- Exercise goal: Search the records for the word "computer" and pick out every line that has it.

—————

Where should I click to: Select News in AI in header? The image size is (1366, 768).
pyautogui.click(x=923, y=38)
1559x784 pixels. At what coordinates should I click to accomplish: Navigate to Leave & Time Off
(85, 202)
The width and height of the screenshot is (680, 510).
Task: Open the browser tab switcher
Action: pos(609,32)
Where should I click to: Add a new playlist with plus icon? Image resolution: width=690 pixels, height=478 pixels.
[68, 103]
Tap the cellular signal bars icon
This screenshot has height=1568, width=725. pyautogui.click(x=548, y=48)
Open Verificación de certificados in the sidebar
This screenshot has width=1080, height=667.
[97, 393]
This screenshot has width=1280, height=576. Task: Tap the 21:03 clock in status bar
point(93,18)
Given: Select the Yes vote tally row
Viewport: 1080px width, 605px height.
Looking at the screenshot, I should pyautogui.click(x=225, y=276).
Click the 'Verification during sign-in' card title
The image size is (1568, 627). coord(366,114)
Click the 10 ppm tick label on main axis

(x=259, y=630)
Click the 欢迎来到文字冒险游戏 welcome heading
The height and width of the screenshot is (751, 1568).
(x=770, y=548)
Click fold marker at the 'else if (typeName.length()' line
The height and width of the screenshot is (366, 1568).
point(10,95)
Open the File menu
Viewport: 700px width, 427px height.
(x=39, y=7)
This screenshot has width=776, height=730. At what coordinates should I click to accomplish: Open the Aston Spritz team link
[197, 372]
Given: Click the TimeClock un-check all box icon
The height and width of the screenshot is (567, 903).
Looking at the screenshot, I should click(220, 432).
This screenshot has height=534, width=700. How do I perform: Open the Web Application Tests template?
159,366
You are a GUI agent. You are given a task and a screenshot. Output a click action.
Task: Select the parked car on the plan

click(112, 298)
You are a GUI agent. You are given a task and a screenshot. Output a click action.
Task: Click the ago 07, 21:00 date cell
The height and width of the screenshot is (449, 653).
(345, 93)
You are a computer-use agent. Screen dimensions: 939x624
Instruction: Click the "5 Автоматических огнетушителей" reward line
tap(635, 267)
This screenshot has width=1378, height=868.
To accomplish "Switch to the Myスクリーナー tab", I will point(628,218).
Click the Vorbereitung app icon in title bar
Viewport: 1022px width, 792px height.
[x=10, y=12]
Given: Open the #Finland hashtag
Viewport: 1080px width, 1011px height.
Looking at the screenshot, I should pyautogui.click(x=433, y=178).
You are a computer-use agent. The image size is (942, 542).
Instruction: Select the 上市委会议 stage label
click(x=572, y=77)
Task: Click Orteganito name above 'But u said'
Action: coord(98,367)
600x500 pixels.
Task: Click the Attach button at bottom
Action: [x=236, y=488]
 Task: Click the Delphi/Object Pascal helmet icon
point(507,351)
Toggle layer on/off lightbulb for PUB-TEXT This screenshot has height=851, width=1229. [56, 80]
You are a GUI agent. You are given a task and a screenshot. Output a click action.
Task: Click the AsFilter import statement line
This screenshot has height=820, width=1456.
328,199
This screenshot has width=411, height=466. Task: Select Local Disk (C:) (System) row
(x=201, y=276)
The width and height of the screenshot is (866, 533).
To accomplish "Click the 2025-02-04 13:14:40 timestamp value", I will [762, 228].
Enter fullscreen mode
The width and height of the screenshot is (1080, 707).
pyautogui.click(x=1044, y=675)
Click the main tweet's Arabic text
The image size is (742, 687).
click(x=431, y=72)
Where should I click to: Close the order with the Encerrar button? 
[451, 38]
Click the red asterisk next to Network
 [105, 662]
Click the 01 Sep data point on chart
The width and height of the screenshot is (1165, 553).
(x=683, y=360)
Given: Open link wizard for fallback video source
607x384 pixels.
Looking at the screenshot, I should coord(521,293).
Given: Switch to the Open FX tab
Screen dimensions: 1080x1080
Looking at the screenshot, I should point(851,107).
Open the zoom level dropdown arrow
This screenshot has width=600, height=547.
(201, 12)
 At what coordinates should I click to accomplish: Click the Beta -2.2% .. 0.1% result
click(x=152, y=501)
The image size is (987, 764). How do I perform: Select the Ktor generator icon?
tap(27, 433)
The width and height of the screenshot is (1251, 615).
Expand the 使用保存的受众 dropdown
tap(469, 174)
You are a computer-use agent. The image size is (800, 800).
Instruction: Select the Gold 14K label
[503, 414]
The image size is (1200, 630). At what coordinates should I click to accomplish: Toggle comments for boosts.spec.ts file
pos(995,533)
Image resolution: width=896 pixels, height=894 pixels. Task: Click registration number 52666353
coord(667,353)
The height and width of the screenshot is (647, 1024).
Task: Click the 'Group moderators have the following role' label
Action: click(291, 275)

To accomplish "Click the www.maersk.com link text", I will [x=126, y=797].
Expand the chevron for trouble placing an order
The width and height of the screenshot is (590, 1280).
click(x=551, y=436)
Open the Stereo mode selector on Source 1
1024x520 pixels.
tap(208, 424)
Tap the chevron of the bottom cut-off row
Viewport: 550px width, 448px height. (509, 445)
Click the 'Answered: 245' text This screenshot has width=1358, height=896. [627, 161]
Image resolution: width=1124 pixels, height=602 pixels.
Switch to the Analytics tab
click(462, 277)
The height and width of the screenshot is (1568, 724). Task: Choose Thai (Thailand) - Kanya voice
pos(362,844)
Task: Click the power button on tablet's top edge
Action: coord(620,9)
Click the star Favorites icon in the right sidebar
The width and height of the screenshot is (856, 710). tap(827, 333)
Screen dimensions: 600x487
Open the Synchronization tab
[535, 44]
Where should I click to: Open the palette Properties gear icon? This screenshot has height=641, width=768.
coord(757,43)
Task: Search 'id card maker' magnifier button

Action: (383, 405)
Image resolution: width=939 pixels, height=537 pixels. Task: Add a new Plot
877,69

—————

- Result of this exercise:
You are a computer-use agent. Screen dimensions: 939x624
You are a computer-use agent. The image size is (942, 542).
You are a computer-use agent. The image size is (800, 800).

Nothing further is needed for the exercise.